Mutate - using the value of one field to set the name of another

Elastic Stack Logstash
1

The following fields come from an extract of a CEF format event in which is is possible to create custom fields and include labels for those fields relevant to a specific event. Labels may be different for different events For example in the event below a custom string field is called cs1 and the relevant label for this field in this event is stored as cs1Label:

"suser" => "[Public]",
"dvc" => "1.1.1.5",
"cs1" => "CEFTEST",
"cs1Label" => "Tree Name",
"cat" => "Security",
"flexNumber2Label" => "Grouping",
"host" => "1.1.1.5",
"cn2" => "1",
"duser" => "[Public]",
"cs6Label" => "Server Name",
"flexString2Label" => "SubEvent"

I am trying to use mutate to set the VALUE of the cs1Label field to be the NAME of the cs1 field. In other words according to the example above I want to rename cs1 to "TreeName" and remove the cs1Label field altogether. So I would have a field "TreeName" => "CEFTEST"
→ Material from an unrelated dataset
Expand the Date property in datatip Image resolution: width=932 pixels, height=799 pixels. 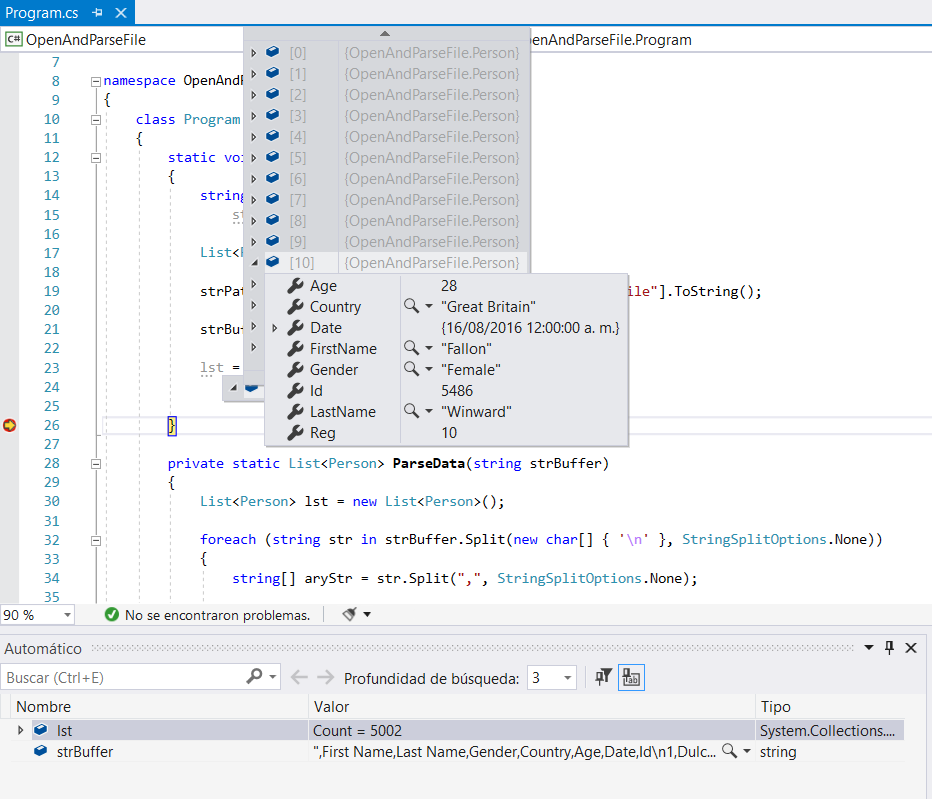275,328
I am unable to find any syntax which will achieve this. Both the mutate rename and add_field commands seem only to recognise strings and not field references passed to them. Can anyone advise please?

2

Here is how I am currently doing this. Since the CN1, CS1, etc are set and should always be static I just rename the cs1 field to what the value of cs1Label is.

mutate {
 rename => { 
  "[cs1]" => "TreeName"           
  "[cs2]" => "XXX"  
  "[cs3]" => "XXX"  
  "[cs4]" => "XXX"  
 }
}

Then I remove all the label fields.

mutate { remove_field => [ "cn1Label", "cn2Label", "cs1Label", "cs2Label", "cs3Label", "cs4Label", "cs5Label", "cs6Label" ] }
3

If the set of fields is not known you would have to use ruby. I have not tested this, but something like

ruby {
    code => '
        event.to_hash.each { |k, v|
            newK = event.get("#{k}Label")
            if newK
                event.set(newK, v)
                event.remove(k)
                event.remove("#{k}Label"
            end
        }
    '
}
4

Mea culpa. Apologies. It works just fine - I had simply failed to eliminate the spaces from the label value and thus the intended field name was invalid. So for the record - although you may well be able to do this with ruby code, it is not necessary and you cannot rely on using fixed strings because CEF is an extensible format so different events may well - and in my case certainly do - have different values for the same label field for different events. Anyway problem solved, thanks for the replies and apologies for wasting your time!

5

This topic was automatically closed 28 days after the last reply. New replies are no longer allowed.